* [SELECTED PASSAGE]:
◆ ◆ ◆ ◆ ◆ ◆ ◆

Riding the Backlog - Banjo Kazooie (Part 2)

By Chris Pranger

Session 2: Treasure Trove Cove

Just like revisiting a nostalgic game, getting yourself to exercise more regularly can involve a lot of mental gymnastics and deal-making. In the case of Banjo-Kazooie, I’m more than ready to continue playing through for a full 100% completion, whereas getting onto an exercise bike again so quickly has me less motivated. The struggle continues, but my love of the bear and bird combo wins out, sending me back into Banjo-Kazooie.

Now that I’ve shaken the dust off and become acclimated to the Xbox controls, things are picking up steam. Mumbo’s Mountain was simple enough, while Treasure Trove Cove has me wondering just how quickly things ramp up. My memory will always betray me with this game, convincing me that it is much longer and more vast than it actually is. However, I’m not misremembering Treasure Trove Cove. It adds a ton of new variety and introduces a pair of new important and game-defining moves, giving me plenty of hope for the worlds to come.

◆ ◆ ◆ ◆ ◆ ◆ ◆

* [SET PROBLEM]: Extract the passage from the Banjo-Kazooie backlog article from "Riding the Backlog" up to and including "back into Banjo-Kazooie.". The lines below were taken from a different source.

◆ ◆ ◆ ◆ ◆ ◆ ◆

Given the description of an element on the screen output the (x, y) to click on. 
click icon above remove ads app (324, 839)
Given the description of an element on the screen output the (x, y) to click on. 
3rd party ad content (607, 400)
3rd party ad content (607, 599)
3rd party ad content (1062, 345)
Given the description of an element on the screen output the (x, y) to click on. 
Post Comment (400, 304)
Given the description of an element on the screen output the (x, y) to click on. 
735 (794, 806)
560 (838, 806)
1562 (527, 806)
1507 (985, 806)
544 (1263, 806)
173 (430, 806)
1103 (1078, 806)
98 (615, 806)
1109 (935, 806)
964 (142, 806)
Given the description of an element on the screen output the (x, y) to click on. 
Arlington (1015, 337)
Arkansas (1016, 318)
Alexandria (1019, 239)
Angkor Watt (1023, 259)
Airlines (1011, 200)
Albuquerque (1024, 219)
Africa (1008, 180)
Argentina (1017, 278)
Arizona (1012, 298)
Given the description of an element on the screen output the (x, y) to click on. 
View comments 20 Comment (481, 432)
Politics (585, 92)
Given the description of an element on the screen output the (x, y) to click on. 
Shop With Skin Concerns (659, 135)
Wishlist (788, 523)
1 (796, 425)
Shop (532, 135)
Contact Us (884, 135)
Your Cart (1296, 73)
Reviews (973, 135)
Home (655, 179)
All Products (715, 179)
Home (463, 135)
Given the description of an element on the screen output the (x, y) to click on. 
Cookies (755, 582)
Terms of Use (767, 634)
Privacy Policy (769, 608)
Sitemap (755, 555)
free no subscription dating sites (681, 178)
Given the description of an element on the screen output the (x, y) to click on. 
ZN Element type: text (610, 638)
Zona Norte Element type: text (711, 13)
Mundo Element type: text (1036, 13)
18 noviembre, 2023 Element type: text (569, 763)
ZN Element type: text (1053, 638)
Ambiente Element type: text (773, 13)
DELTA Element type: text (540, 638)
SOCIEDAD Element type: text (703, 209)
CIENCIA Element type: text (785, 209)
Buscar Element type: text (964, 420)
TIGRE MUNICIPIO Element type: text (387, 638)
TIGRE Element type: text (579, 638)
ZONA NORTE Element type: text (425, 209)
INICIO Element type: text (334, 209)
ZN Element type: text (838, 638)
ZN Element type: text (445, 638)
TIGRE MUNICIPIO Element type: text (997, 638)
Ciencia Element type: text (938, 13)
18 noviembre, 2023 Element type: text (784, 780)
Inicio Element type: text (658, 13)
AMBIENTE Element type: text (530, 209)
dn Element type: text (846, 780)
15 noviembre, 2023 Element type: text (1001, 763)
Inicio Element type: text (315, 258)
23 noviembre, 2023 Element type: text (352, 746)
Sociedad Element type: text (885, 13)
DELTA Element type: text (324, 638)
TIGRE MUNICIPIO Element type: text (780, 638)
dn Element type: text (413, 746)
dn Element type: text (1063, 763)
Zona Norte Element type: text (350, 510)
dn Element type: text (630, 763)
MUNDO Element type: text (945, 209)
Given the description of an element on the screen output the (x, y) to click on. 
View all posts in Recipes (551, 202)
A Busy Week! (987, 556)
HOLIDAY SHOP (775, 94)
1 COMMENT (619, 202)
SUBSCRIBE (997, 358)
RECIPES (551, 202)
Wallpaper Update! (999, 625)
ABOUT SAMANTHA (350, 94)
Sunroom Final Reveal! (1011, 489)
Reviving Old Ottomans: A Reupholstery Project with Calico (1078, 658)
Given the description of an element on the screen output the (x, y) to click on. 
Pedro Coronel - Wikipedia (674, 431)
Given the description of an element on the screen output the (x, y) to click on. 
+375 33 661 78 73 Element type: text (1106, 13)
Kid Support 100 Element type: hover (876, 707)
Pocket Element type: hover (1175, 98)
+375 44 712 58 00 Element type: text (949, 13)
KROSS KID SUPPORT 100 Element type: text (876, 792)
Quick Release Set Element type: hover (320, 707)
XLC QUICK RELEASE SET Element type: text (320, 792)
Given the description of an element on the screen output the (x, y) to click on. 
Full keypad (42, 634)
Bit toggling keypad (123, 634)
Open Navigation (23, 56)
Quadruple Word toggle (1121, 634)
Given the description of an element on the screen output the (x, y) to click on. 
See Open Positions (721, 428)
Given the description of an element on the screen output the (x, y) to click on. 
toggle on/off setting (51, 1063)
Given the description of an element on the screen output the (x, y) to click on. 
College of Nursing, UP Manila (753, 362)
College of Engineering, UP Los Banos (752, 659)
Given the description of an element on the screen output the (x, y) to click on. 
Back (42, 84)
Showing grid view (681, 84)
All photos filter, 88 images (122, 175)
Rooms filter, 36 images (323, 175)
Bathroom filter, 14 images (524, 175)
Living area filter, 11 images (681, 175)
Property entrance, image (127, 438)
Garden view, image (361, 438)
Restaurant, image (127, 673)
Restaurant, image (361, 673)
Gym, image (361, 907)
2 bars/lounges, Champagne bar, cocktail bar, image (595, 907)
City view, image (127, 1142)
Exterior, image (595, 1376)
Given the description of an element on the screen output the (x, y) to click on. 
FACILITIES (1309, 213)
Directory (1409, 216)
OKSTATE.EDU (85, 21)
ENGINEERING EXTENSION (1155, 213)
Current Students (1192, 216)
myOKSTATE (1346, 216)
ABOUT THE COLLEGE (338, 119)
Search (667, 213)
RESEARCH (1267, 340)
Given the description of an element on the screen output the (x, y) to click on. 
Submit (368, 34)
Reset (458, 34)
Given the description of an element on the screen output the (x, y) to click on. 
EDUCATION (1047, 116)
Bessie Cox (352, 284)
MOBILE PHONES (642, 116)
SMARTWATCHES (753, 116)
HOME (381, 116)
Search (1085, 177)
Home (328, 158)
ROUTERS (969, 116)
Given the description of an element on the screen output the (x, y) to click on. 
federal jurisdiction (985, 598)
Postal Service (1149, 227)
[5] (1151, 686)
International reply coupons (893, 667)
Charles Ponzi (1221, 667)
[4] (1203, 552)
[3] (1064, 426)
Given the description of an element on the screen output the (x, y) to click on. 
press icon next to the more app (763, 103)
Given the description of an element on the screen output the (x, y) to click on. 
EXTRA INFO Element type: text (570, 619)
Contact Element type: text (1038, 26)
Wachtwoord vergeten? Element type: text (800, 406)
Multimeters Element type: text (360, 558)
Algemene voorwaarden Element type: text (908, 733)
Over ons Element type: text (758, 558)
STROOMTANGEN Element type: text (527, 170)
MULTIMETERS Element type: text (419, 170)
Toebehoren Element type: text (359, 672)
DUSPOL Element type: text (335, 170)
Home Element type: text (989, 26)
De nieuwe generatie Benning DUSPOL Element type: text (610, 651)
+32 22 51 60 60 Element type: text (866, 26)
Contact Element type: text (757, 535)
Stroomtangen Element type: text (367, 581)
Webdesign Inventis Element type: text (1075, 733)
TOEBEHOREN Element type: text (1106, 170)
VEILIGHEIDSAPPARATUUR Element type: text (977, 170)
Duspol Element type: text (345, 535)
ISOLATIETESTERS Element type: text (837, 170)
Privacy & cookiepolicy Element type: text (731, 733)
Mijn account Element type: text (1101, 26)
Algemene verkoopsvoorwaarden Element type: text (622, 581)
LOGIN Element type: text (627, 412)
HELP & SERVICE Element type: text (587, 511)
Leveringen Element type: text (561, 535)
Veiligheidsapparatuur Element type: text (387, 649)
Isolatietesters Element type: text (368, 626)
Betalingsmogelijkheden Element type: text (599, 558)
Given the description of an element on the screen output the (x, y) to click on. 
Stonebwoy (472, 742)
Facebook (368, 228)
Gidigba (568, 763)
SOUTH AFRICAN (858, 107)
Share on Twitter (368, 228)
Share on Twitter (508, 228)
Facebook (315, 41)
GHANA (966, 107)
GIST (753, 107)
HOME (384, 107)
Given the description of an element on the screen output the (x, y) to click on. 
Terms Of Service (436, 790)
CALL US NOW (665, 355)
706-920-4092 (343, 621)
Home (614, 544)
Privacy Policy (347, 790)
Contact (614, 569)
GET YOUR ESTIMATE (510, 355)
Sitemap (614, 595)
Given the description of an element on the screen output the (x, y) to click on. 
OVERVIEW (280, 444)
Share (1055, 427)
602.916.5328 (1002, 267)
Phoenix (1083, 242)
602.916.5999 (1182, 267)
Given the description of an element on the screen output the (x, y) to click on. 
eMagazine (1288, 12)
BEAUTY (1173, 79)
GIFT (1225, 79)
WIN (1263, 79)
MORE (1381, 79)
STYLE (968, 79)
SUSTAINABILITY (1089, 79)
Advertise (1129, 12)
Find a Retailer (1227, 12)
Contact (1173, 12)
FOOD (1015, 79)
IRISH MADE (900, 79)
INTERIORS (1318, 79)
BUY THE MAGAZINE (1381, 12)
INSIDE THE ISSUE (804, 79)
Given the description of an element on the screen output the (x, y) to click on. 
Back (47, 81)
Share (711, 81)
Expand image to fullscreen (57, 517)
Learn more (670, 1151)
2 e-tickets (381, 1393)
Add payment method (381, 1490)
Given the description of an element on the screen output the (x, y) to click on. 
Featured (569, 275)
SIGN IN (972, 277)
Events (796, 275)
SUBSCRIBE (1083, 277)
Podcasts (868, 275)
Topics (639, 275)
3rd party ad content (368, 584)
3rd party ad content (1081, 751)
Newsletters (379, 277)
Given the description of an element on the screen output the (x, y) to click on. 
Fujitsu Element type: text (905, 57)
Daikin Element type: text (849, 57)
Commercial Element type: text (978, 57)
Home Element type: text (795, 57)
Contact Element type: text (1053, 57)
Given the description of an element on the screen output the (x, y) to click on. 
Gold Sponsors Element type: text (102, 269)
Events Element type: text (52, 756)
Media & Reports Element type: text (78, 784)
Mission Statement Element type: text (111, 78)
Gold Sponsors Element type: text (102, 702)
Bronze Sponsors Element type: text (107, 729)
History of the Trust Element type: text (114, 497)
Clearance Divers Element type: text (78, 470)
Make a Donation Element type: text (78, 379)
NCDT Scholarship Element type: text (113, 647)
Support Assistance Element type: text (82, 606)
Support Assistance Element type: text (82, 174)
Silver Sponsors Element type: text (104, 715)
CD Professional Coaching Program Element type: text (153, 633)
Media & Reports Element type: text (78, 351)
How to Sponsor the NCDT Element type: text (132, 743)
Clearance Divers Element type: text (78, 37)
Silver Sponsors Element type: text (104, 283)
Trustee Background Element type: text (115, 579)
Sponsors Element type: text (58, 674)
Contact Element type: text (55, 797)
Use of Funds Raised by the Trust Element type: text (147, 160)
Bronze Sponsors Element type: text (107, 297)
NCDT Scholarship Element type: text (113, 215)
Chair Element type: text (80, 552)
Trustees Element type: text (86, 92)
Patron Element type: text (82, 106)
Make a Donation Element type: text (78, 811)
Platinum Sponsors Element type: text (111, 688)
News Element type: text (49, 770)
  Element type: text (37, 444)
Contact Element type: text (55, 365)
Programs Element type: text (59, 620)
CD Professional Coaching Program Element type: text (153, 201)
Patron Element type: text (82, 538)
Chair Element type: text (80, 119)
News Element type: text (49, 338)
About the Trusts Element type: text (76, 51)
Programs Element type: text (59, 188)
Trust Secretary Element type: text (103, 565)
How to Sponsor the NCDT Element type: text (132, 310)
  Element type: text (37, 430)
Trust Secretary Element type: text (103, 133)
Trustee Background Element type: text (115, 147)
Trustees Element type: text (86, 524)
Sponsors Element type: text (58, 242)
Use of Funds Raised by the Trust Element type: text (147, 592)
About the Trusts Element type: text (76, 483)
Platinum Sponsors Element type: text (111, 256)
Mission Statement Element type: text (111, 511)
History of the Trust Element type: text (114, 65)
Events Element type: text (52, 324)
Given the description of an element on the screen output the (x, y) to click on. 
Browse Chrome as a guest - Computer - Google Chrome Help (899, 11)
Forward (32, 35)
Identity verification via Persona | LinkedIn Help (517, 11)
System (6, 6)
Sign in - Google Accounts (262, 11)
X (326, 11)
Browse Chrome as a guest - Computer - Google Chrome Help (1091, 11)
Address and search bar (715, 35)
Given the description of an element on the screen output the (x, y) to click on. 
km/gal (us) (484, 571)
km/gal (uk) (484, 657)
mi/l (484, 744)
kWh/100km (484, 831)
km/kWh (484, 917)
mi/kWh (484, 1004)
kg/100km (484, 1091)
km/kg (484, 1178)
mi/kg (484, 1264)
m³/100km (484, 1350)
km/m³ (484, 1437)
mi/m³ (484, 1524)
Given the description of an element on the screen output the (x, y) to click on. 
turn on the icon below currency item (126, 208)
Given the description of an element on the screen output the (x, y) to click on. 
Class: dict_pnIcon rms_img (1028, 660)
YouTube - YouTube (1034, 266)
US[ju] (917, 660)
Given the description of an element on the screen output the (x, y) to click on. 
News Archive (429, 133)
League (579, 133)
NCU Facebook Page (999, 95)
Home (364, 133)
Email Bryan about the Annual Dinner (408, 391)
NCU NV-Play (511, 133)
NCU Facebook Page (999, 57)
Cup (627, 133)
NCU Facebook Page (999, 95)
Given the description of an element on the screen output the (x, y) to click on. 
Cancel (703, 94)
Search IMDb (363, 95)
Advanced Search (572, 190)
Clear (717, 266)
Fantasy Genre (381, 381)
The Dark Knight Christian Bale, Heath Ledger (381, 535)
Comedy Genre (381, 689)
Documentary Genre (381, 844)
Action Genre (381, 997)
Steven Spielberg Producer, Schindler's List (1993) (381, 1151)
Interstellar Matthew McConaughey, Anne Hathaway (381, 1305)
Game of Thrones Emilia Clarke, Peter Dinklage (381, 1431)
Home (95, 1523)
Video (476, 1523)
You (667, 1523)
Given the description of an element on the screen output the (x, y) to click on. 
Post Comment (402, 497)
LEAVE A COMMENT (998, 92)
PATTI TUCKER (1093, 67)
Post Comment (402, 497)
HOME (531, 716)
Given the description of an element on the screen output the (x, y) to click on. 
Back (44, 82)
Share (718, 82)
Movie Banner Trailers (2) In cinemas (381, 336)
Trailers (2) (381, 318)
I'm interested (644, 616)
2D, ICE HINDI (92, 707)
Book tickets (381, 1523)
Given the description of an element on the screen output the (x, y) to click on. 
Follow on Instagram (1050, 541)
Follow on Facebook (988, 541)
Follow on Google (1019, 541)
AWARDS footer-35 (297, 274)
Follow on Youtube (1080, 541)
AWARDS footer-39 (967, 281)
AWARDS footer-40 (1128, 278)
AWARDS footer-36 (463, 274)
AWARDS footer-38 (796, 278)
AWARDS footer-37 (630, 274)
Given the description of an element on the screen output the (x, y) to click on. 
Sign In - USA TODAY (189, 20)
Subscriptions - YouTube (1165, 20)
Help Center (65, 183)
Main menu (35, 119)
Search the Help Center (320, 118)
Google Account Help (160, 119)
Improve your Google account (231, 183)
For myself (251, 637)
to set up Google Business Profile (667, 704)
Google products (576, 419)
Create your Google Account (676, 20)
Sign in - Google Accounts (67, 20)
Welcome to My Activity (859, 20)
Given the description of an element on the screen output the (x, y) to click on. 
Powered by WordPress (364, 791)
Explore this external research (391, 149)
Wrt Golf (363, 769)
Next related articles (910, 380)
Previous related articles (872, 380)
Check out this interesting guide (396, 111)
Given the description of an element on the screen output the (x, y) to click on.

◆ ◆ ◆ ◆ ◆ ◆ ◆

* [SOLUTION TO THIS PROBLEM]:
Riding the Backlog - Banjo Kazooie (Part 2)

By Chris Pranger

Session 2: Treasure Trove Cove

Just like revisiting a nostalgic game, getting yourself to exercise more regularly can involve a lot of mental gymnastics and deal-making. In the case of Banjo-Kazooie, I’m more than ready to continue playing through for a full 100% completion, whereas getting onto an exercise bike again so quickly has me less motivated. The struggle continues, but my love of the bear and bird combo wins out, sending me back into Banjo-Kazooie.